With the release of the latest CCC methodology report, Turver could update his estimates and compare them against actual data. Here is his updated chart of the cost of capital analysis. It shows the CCC estimates to 2050, the generation report estimates, and the actual data from offshore wind projects. We would point out that the last data point shows the cost of capital for the Hornsea 4 project, which Ørsted just shut down for being uneconomic.
Offshore wind is proving to be more costly than expected.
Another updated Turver chart shows the cost of offshore wind turbines. The data is based on quarterly reports from Vestas. Turver noted that turbine costs had risen 47% between the end of 2020 and 2022. There was a sharp drop in reported costs at the start of 2023, but then the upward trend resumed, putting the price at the beginning of 2025 above the 2022 peak.
Offshore wind turbine costs are continuing to increase.
Turver’s final chart shows the CfD awards – the guaranteed price from which subsidies are paid – for fixed and floating offshore wind projects compared to CCC’s LCOE estimates. If we only look at the fixed CfD awards, the 2024-2025 award amounts are close to the estimated LCOEs, but the 2028 award is about double the estimate. Floating offshore wind CfDs are well above the CCC estimates, reflecting the significant cost differences between bottom-supported and floating offshore wind.
These differences highlight the unrealistic assumptions built into the UK government’s estimate of the cost of offshore wind. That is important because offshore wind is being heavily counted on to reduce electricity costs and help to meet the UK’s net-zero emissions targets.
Actual offshore wind costs are well above regulator estimates.
In contrast to the U.S., where limited liability companies conduct offshore wind projects and most renewable energy projects, many UK projects are done by public companies or subsidiaries required to file financial statements. The documents submitted to public utility regulators to justify power purchase agreements are heavily redacted, as the companies want that information to remain confidential. We hope U.S. utility regulators receive unredacted information and apply rigorous analyses. They are the last line of defense for ratepayers from paying obscenely high electricity rates.
Solving the Problem
Turver’s analysis explains why offshore wind projects are being cancelled and why bidders for new ones are demanding substantial subsidies. Costs for these projects have soared. Subsidies are the only way developers can overcome the flaws in their business models. Maybe it is time for offshore wind farm developers to reconsider their business models and, if possible, find better ones.
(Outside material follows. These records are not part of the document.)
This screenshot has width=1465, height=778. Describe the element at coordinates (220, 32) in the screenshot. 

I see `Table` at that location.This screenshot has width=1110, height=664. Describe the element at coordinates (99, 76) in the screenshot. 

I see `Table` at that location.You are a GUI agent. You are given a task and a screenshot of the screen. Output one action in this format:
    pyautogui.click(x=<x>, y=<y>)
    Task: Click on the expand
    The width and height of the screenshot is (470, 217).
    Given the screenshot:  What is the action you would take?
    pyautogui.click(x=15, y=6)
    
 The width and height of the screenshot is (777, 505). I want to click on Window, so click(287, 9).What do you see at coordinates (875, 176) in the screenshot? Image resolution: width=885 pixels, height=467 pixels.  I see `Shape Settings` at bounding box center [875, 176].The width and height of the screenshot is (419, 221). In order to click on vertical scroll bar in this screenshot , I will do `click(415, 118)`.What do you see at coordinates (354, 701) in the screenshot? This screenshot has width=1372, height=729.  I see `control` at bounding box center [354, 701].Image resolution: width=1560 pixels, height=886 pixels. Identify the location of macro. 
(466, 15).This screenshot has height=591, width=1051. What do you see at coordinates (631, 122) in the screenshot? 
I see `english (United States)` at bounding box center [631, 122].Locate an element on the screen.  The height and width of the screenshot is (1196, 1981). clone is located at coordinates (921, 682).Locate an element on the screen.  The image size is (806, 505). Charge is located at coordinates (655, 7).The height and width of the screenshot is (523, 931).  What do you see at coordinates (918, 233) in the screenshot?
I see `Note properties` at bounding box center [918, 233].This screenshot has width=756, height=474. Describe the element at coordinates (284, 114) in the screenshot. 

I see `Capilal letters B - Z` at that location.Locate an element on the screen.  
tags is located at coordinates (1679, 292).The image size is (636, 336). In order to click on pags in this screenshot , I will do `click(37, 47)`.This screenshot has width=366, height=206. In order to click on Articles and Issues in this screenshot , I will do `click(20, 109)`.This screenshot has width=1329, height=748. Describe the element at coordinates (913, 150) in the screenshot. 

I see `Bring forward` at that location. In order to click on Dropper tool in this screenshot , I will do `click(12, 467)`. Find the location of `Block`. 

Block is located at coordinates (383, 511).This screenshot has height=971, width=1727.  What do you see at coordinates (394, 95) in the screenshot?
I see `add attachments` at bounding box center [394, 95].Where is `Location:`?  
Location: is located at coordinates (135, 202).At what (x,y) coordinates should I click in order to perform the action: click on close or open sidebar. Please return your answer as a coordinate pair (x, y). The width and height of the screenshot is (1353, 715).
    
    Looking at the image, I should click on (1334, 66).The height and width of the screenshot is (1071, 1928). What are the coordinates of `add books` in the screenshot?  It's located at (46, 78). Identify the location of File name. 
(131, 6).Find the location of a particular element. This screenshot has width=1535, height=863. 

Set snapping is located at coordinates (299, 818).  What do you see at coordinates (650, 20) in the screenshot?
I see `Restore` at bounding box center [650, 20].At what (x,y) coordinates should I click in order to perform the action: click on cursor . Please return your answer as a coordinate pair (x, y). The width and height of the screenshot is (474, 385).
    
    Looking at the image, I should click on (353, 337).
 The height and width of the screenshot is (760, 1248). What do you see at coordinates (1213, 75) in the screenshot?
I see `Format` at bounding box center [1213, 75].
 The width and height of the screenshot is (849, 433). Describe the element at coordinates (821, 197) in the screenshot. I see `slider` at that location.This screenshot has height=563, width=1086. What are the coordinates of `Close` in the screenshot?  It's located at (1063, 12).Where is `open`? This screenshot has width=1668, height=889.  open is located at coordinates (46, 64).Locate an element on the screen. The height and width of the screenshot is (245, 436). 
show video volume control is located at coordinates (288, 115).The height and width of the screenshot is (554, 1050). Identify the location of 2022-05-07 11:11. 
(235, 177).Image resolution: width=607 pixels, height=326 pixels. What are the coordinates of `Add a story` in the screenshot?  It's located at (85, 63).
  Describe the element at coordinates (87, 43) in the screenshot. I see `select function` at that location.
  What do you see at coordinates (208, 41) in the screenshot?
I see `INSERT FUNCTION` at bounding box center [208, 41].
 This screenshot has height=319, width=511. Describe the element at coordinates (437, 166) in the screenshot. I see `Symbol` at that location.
On the other hand, perhaps they and their promoters should be more honest about what their electricity will cost the ratepayer, rather than trumpeting the canard that wind power is cheap.
Another issue UK wind is experiencing, but not covered here, is the cost of switching off wind turbines because they generate more power than the grid can accept. According to data from the grid operator, it needed to switch off UK wind farms 13% of the time during 2024-2025 at a cost of £2.7 ($3.7) billion. That expense is passed on to ratepayers, further escalating their power bills.
Offshore wind is expensive, as Turver’s analysis shows. Furthermore, it does little to reduce carbon emissions because of the need for backup power. It is time for energy realism to drive government policy.